Re:How can anyone trust (Score:2, Interesting)
Too much enciphering could be a threat to world peace. 0,1% of population must work against 99,9% to ensure 100% survive.
That's why they did not have encrypted radio on the B52s raiding Vietnam. Nuclear weapons (and carriers) with the potential for a sneaky strike are dangerous, so they did not equip them with ciphers.
I would not be surprised to find out the Russian and the American SIGINT service are actually working closely with each other to clamp down on any attempt of modern-day LeMays to destroy humanity. For the 99,9% they put up a good show of antagonism, though. So that you can sleep healthily.
Re:The question is... (Score:3, Interesting)
I think we've reached peak encryption. No matter what you come up with, the NSA has more than enough resources to crack your encryption method. And if you're using one-time pads, they or their retinue will just crack one of the holders of the one-time pads. Crack, like the holder's skull, knuckles or testicles.
So we need to dump the idea that encryption can be used to transmit our secrets. And come up with entirely new ideas.
A radical thought? Hell, yeah. Do I myself have any ideas how to do this? Hell, no. And even if I did, I wouldn't dare to talk about it. The first person to publish an idea on this will be taken by the government on a ride with Hans Reiser.
But I think that we're stuck in a rut with encryption. We've been using it for so long, we can't even broaden our horizons to even consider other ways to get secret information from one place to another, without it getting snooped on. At the very least, the message should self destruct if someone tries to snoop on it. As to the rest . . . by my guest, and let your imagination run wild . . .
Re:The question is... (Score:3, Interesting)
As someone who writes cryptography software (I'm not a cryptologist, I just implement known algorithms, and verify they produce was I'm told they should produce), the solution for us is to provide software with multiple algorithms and let the user pick. Our core library supports DES, Blowfish, Twofish, and two separate implementations of AES, one of which is from outside the US. We also support a handful of lesser known algorithms, such as variants of the different Russian GOST standards.

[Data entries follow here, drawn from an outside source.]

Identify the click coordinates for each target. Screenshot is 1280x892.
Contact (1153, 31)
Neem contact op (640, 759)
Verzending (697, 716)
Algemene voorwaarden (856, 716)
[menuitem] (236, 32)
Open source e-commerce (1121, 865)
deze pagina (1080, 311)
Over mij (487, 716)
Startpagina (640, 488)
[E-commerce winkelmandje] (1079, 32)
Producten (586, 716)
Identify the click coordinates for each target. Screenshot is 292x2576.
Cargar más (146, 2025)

Unless everyone is collaborating, some part of the software is secure. I don't think Russia, the USA, Germany ... and Bruce Schiener are all in cahoots with each other. Maybe one or two of them, but not all of them.
I don't know that, but thats my theory.
Slashvertisement: http://www.rtsz.com/products/cryptolock/ [rtsz.com]
Its years old now and I haven't updated in in at least 5, so its a bit out of date compared to current UIs and updated cryptography features and such, but functionally, it works. When used with properly long keys, you aren't going to crack its AES implementation, I'm confident of that.
Re:surely the government wouldn't backdoor itself. (Score:4, Interesting)
Yeah but they wouldn't shoot themselves in the foot by giving out unbreakable encryption to the people they are trying to spy upon.
If they got a very secure algorithm, weakened it in a hard to detect way which makes it easier for the NSA and nobody else then that would be perfectly fine to both use for government documents and to give out to other nations.